[北朝鮮発射失敗]あの騒ぎは何だったか

2012年4月14日 09時55分
(29時間0分前に更新)

 北朝鮮は13日午前7時38分ごろ、「人工衛星」と称する事実上の長距離弾道ミサイルを発射した。発射直後に空中分解して破片が韓国西側の黄海に落下、打ち上げは失敗に終わった。

 最後まで自制を促した国際社会の声に耳を貸さず、国連安全保障理事会決議に違反する弾道ミサイル技術を使った発射を強行したことに対し強く抗議したい。

 北朝鮮は国営テレビの臨時ニュースで失敗を認めた。極めて異例なことだ。

 発射は、最高指導者となった若い金正恩体制スタートの「祝砲」になるはずだっただけに、失敗が体制中枢部に与える衝撃は計り知れない。

 国際社会が発射阻止の包囲網を敷いても、なお、北朝鮮の強行姿勢を変えることはできなかった。発射を思いとどまらせることができなかったという点で、国際社会も外交上、失敗したのである。

 特に、北朝鮮に影響力を持つ中国も発射を抑えることができず、米国も北朝鮮政策が手詰まり状態になったことを露呈した。重く受け止めなければならない。

 北朝鮮は発射後に核実験の準備をしている、との韓国当局の情報がある。

 2006年、09年にも弾道ミサイル発射と核実験をセットにして実施している。国際社会は、追い詰められた北朝鮮が核実験を強行することがないよう連携を強め、阻止しなければならない。
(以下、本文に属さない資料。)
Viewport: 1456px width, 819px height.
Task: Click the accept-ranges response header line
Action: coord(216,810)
 鍵を握るのは米朝、中朝の2国間関係だが、日本も日米韓、日中の枠組みを活用し、もっと存在感を示すべきだ。

 発射が失敗したとはいえ、日本政府の対応には多くの課題を残した。

 情報収集と関係自治体への伝達の遅れ、過剰な自衛隊の配備などについて冷静な検証が必要だ。

 政府からの伝達は、韓国の情報を基にしたテレビ報道に比べても大幅に遅れた。テレビ報道のさなかにも、「わが国としては、発射を確認していない」と、関係自治体などとつなぐ緊急情報ネットワークシステム(エムネット)で流していた。
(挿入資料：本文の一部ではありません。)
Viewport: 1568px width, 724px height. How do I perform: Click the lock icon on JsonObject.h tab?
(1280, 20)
 田中直紀防衛相が発射情報を明らかにしたのは、発射から約40分後だった。何とも心もとない。

 2度にわたって事前テストしていた全国瞬時警報システム(Jアラート)は、結局、使わずじまいだった。

 藤村修官房長官は伝達遅れについてダブルチェックしていたため、などと説明しているが、事実関係を検証し、公表すべきだ。

 政府は「人工衛星」の何が危険なのか、具体的な説明がないまま、県内4市に地対空誘導弾パトリオット(PAC3)を配備。与那国島などにも部隊を投入し、県庁には連絡係を常駐させた。

 実戦色を漂わせた大がかりな部隊展開は復帰後、初めてと言っても過言ではない。

 住民を危険から守るというよりも、そのことを表向きの理由とした機動展開訓練の側面と、自衛隊を認知させるための政治的デモンストレーションの意味合いが強かったのではないか。